Source passage
I suggest that the name would be: GetTotalAllocatedBytes(), instead of GetCurrentAllocatedBytes(), because it represent the sum total of memory allocated by this thread (as I understand it), not the current allocated (but not GCed) memory.

Maoni0 · 2016-07-19T23:04:43Z

I don't have strong opinions on the name. I'll leave that up to @terrajobst.

This represents the allocated bytes, not survived bytes. Allocated is not taking GC into consideration while survived is. So if you do

ulong currentAlloc = Thread.NewGetAllocAPI();
MyClass o = new MyClass(); // this allocates 100 bytes.
// do stuff with o but no other allocations
ulong allocated = Thread.NewGetAllocAPI() - currentAlloc;

allocated will be 100 regardless of whether a GC happened inbetween and possibly cleaned up o.

svick · 2016-07-19T23:10:13Z

Should this method be on Thread? There is already a somewhat similar method GetTotalMemory(bool) on the GC class. Maybe the two methods should stay together? In that case, the name could be something like GC.GetCurrentThreadTotalAllocatedBytes() (though that is a fairly long name).

ayende · 2016-07-20T05:16:40Z

What about an overload? GC.GetTotalMemory(Thread thread) ?

ayende · 2016-07-20T05:17:22Z

Being able to ask that on another thread is interesting and give us the chance to do some interesting metrics (what is the allocation rate per thread, so we can make decisions on that).

mellinoe · 2016-07-20T17:33:01Z

I'm not sure we can / want to have System.GC depend on the higher-level System.Threading.Thread concept. UWP currently doesn't actually support Thread (which we should fix), but even still I'm not sure it's the best dependency to bring in.

terrajobst · 2016-07-21T00:49:42Z

I agree with @mellinoe, having that on the GC type doesn't seem to be the right place -- especially because as @Maoni0 outlined that this API wouldn't take GCs into account. So I think Thread is more suitable.

Source excerpt
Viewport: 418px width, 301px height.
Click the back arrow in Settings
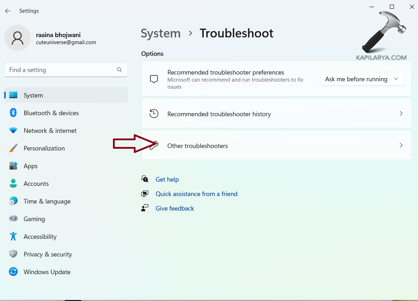(x=8, y=11)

Short task 1
In the allocated-bytes API thread, rewrite everything from "I'm not sure we" down to "to bring in.", swapping "UWP" for "Universal Windows Platform".
Short task 2
Answer these from the allocated-bytes API thread:
(a) What name does the first comment propose in place of GetCurrentAllocatedBytes()?
(b) Which existing method on the GC class does svick mention?
(c) Which type does terrajobst consider more suitable for the new API?
Short task 3
Write the next part of the allocated-bytes API thread, picking up after its final comment.

Final answer 1
I'm not sure we can / want to have System.GC depend on the higher-level System.Threading.Thread concept. Universal Windows Platform currently doesn't actually support Thread (which we should fix), but even still I'm not sure it's the best dependency to bring in.

Final answer 2
(a) GetTotalAllocatedBytes()
(b) GetTotalMemory(bool)
(c) Thread

Final answer 3
However, it seems @ayende raised good points on naming and versatility, so what about:

namespace System.Threading
{
    partial class Thread
    {
        public ulong GetTotalAllocatedBytes();
    }
}

Maoni0 · 2016-07-21T21:06:26Z

Unless you've stashed the Thread object somewhere it will be pretty expensive to get to the object via CurrentThread. And in many cases we do not expose the Thread object. So I would provide both a static method for getting the current thread's alloc bytes and an instance method for people who have the Thread object stashed somewhere.

clrjunkie · 2016-07-22T19:49:22Z

Any specific reason why this should be implemented as a Method instead of a Property?

Does this take in to account native allocations as well? If not, I think having “Total” in the name can be confusing as well.

I suggest keeping it short:

Thread.AllocatedBytes

Or

Thread.ManagedHeapAllocatedBytes (in case native memory is planned to be tracked separately in the future)

I think in this context the past tense clearly conveys the notion of something being accumulated.

Maoni0 · 2016-07-25T18:53:10Z

this does not include native allocations.

vancem · 2016-07-25T19:22:38Z

Some comments.

I don't believe that this API should be on System.Thread. Thread really is a very FUNDAMENTAL concept, so you don't want it's property-space polluted with things like this (there are plenty of other metrics that you might also want to track). Conceptually performance metrics are LESS fundamental (you can live without them (as we have been doing)).

I don't think it is bad to put this in the GC class because GC does not really mean GC so much as 'managed memory'. However you certainly could make the argument that since these APIs are not fundamental, they should go in their own class (e.g. GCHeapMetrics).

On the question of whether this tracks native allocations: NO. For several reasons

It is not usually intersting
It is hard to implement (there is no one choke point to instrument).
It is confusing (How can you explain the number to people (how do they know it is correct?). With GC memory, the allocation events give a precise breakdown that should 'add up'.

Should it track over async: BOTH

Basically we need two APIs (or a flag on one API). As Manoi indicates the easiest implementation ignores Task hops, but that makes using this for interesting scenarios like allocations per service request (which almost certainly will use async), problematic. The async-aware version is built on top of the other by using AsyncLocals to 'flow' the lower level information (which does have a cost, so you don't want to do it if don't want it)

That fact that there is overhead actually argues for a different API. Instead of this being 'always on' we really should have a object that 'holds' the current value. Thus we should really have GCAllocationTracker, and if it is alive then tracking happens, and if none are alive then you can avoid the overhead of tracking. This generalizes nicely to other performance tracking (which may also have overhead). For example, in the future you might ask it to remember the types being allocoated, or their stack traces).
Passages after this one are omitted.